À titre d'exemple, le fait d'emmener sa famille avec soi lors d'un séjour professionnel de plusieurs années, tout en prenant des précautions pour faciliter son retour ultérieur en Suisse (notamment, renouvellement du permis d'établissement et maintien du bail du logement), doit être considéré comme déterminant pour retenir un transfert du domicile à l'étranger (Margit MOSER-SZELESS in Commentaire romand, Loi sur la partie générale des assurances sociales, 2018, n. 15 ad art. 13 LPGA citant RCC 1982 p. 171).

7.3 En vertu de l'art. 24 CC, toute personne conserve son domicile aussi longtemps qu’elle ne s’en est pas créé un nouveau (al. 1). Le lieu où elle réside est considéré comme son domicile, lorsque l’existence d’un domicile antérieur ne peut être établie ou lorsqu’elle a quitté son domicile à l’étranger et n’en a pas acquis un nouveau en Suisse (al. 2).

7.4 Les art. 23 ss CC obéissent au principe de la nécessité du domicile: toute personne doit nécessairement avoir un domicile civil. C'est pourquoi l'art. 24 CC établit des règles subsidiaires qui permettent de déterminer un domicile fictif en l'absence d'un domicile volontaire ou légal. L'une de ces règles est que l'intéressé est censé conserver son ancien domicile jusqu'à ce qu'il en ait acquis un nouveau (art. 24 al. 1 CC; arrêt du Tribunal fédéral 2C_478/2008, 2C_572/2008 du 23 septembre 2008 consid. 3.4). L’art. 24 al. 1 CC vise le cas de l’abandon d’un domicile sans création d’un nouveau. En l’absence de création d’un nouveau domicile, le domicile abandonné subsiste donc comme domicile fictif (EIGENMANN, op cit., n. 3-4 ad art. 24 CC et la référence).

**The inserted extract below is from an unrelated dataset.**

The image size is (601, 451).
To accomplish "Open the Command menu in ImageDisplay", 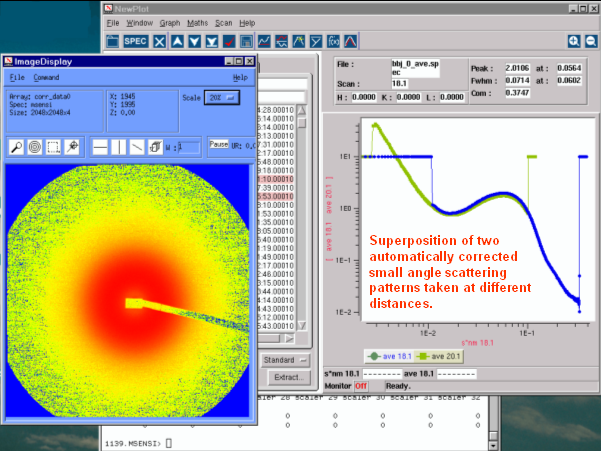I will (x=46, y=77).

8.             En cas de détachement d'un travailleur entre la Suisse et un État tiers, en l’absence de convention bilatérale, la couverture sociale d’une personne se détermine en application du droit interne des États concernés. Des cas de double assurance, en Suisse et dans l’État tiers, ne sont donc pas exclus. À titre d'illustration, une personne, de nationalité suisse, envoyée au Qatar, pour une période de deux ans, par son employeur, dont le siège se trouve en Suisse, est soumise aux législations qatarie et suisse. Sous l'angle du droit suisse, il convient, pour chaque branche d'assurance, d'examiner si la personne détachée remplit ou non les conditions d'assujettissement. En matière d'assurance-vieillesse et survivants, cette personne pourra soit demander à continuer l'assurance obligatoire en invoquant l'art. 1a al. 3 LAVS et en respectant les prescriptions fixées par les art. 5-5c du règlement sur l'assurance-vieillesse et survivants du 31 octobre 1947 (RAVS - RS 831.101), soit adhérer à l'assurance facultative en application de l'art. 2 LAVS (Stéphanie Perrenoud, La couverture maladie et maternité en cas de détachement de travailleurs, in RSAS 2017 p. 282-283) et en respectant le délai et les modalités d'adhésion fixés à l'art. 8 de l'ordonnance concernant l'assurance-vieillesse, survivants et invalidité facultative du 26 mai 1961 (OAF - RS 831.111), délai qui peut être prolongé aux conditions de l'art. 11 OAF.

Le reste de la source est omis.